The European Union and Mercosur have reached a political agreement for an ambitious, balanced and comprehensive trade agreement.
The new trade framework – part of a wider Association Agreement between the two regions – will consolidate a strategic political and economic partnership and create significant opportunities for sustainable growth on both sides, while respecting the environment and preserving interests of EU consumers and sensitive economic sectors.
The EU is the first major partner to strike a trade pact with Mercosur, a bloc comprising Argentina, Brazil Paraguay and Uruguay. The agreement concluded today will cover a population of 780 million and cement the close political and economic relations between the EU and Mercosur countries. It represents a clear commitment from both regions to rules based international trade and will give European companies an important head start into a market with an enormous economic potential. It will anchor important economic reforms and modernisation undergoing in Mercosur countries.
The agreement upholds the highest standards of food safety and consumer protection, as well as the precautionary principle for food safety and environmental rules and contains specific commitments on labour rights and environmental protection, including the implementation of the Paris climate agreement and related enforcement rules.
President of the European Commission Jean-Claude Juncker said: “I measure my words carefully when I say that this is a historic moment. In the midst of international trade tensions, we are sending today a strong signal with our Mercosur partners that we stand for rules-based trade.”
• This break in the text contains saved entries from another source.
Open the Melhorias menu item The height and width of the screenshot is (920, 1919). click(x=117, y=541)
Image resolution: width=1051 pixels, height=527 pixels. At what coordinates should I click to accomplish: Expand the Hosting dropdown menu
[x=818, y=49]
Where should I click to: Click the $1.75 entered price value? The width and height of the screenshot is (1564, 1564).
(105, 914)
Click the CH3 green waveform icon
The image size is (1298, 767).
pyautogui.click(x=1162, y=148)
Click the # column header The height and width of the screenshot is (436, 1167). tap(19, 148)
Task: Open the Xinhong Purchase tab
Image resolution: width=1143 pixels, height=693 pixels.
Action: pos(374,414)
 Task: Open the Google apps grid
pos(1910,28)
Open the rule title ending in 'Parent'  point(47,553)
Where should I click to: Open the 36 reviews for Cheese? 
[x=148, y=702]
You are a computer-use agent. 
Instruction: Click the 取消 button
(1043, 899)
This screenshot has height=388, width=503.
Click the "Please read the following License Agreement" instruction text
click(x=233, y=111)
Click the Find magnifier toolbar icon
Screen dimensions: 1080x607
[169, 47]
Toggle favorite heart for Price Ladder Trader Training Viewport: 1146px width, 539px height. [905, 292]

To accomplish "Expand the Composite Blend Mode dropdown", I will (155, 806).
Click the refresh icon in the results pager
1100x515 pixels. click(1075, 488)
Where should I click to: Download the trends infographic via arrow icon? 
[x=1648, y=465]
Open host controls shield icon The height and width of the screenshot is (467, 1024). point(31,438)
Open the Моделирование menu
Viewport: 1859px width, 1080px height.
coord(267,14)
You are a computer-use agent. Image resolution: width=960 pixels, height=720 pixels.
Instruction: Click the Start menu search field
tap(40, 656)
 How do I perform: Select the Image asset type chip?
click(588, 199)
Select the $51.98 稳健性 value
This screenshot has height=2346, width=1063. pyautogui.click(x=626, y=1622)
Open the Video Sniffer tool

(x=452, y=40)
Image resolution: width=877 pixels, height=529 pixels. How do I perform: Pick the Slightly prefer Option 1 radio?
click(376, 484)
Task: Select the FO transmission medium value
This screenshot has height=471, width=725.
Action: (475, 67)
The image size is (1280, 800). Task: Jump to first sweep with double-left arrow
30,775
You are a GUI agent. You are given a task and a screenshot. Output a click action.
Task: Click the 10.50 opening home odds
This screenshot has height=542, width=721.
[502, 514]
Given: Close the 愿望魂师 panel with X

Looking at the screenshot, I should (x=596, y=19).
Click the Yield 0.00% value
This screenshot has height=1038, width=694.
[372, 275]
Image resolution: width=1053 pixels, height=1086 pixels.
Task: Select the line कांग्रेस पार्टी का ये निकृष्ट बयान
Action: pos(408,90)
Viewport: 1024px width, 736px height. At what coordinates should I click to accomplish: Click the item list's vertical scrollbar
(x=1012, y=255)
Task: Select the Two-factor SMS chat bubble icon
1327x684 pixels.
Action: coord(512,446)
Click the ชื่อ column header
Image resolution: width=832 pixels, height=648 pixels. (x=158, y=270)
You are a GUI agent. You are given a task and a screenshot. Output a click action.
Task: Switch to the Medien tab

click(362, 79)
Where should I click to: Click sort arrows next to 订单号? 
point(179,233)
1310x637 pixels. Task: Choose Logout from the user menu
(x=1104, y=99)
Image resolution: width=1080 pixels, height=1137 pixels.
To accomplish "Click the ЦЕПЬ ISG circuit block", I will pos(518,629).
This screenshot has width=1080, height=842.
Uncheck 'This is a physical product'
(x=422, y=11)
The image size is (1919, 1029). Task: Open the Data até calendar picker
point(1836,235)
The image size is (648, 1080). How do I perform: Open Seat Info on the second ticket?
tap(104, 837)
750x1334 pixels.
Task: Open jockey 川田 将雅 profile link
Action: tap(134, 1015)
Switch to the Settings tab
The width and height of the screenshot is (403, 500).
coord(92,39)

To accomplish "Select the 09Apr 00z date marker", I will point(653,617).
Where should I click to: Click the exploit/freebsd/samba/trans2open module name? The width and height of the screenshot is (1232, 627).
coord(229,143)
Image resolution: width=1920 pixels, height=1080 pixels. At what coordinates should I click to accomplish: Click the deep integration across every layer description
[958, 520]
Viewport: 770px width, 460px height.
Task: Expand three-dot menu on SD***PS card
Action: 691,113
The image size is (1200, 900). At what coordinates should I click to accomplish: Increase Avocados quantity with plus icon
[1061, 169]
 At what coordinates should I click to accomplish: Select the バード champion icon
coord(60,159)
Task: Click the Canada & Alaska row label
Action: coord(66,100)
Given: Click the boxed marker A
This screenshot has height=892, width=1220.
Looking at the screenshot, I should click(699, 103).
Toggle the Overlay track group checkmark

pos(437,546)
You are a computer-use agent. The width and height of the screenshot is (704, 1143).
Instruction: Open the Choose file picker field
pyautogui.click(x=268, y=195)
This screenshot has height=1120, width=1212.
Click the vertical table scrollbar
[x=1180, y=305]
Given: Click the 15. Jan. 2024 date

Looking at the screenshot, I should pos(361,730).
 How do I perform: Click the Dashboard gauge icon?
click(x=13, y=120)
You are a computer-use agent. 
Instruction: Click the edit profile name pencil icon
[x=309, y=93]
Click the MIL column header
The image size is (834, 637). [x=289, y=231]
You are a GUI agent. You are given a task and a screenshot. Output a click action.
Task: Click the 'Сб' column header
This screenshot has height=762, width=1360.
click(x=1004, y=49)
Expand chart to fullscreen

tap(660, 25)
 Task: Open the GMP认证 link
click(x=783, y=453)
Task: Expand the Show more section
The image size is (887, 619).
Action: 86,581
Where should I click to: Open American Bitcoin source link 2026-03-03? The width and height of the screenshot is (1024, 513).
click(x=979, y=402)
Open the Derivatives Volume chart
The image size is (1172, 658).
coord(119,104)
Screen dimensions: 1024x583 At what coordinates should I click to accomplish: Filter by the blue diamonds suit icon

“Through this trade pact, Mercosur countries have decided to open up their markets to the EU. This is obviously great news for companies, workers and the economy on both sides of the Atlantic, saving over €4 billion worth of duties per year. This makes it the largest trade agreement the EU has ever concluded. Thanks to the hard and patient work of our negotiators, this is matched with positive outcomes for the environment and consumers. And that’s what makes this agreement a win-win deal.”
Commissioner for Trade Cecilia Malmström added: “Today’s agreement brings Europe and South America closer together in a spirit of cooperation and openness. Once this deal is in place, it will create a market of 780 million people, providing enormous opportunities for EU businesses and workers in countries with whom have strong historical links and whose markets have been relatively closed up to now.”
She added, ” The agreement will save European companies over €4 billion in duties at the border – four times as much as our deal with Japan – whilst giving them a head start against competitors from elsewhere in the world. It also sets high standards and establishes a strong framework to jointly address issues like the environment and labour rights, as well as reinforcing sustainable development commitments we have already made, for example under the Paris Agreement.
” Over the past few years the EU has consolidated its position as the global leader in open and sustainable trade. Agreements with 15 countries have entered into force since 2014, notably with Canada and Japan. This agreement adds four more countries to our impressive roster of trade allies.”
Phil Hogan, Commissioner for Agriculture and Rural Development, said: “The EU-Mercosur agreement is a fair and balanced deal with opportunities and benefits on both sides, including for Europe’s farmers. Our distinctive, high quality EU agri-food products will now get the protection in Mercosur countries that they deserve, supporting our market position and growing our export opportunities. Today’s agreement also presents some challenges to European farmers and the European Commission will be available to help farmers meet these challenges.
“For this agreement to be a win-win, we will only open up to agricultural products from Mercosur carefully with carefully managed quotas will ensure that there is no risk that any product will flood the EU market and thereby threaten the livelihood of EU farmers.”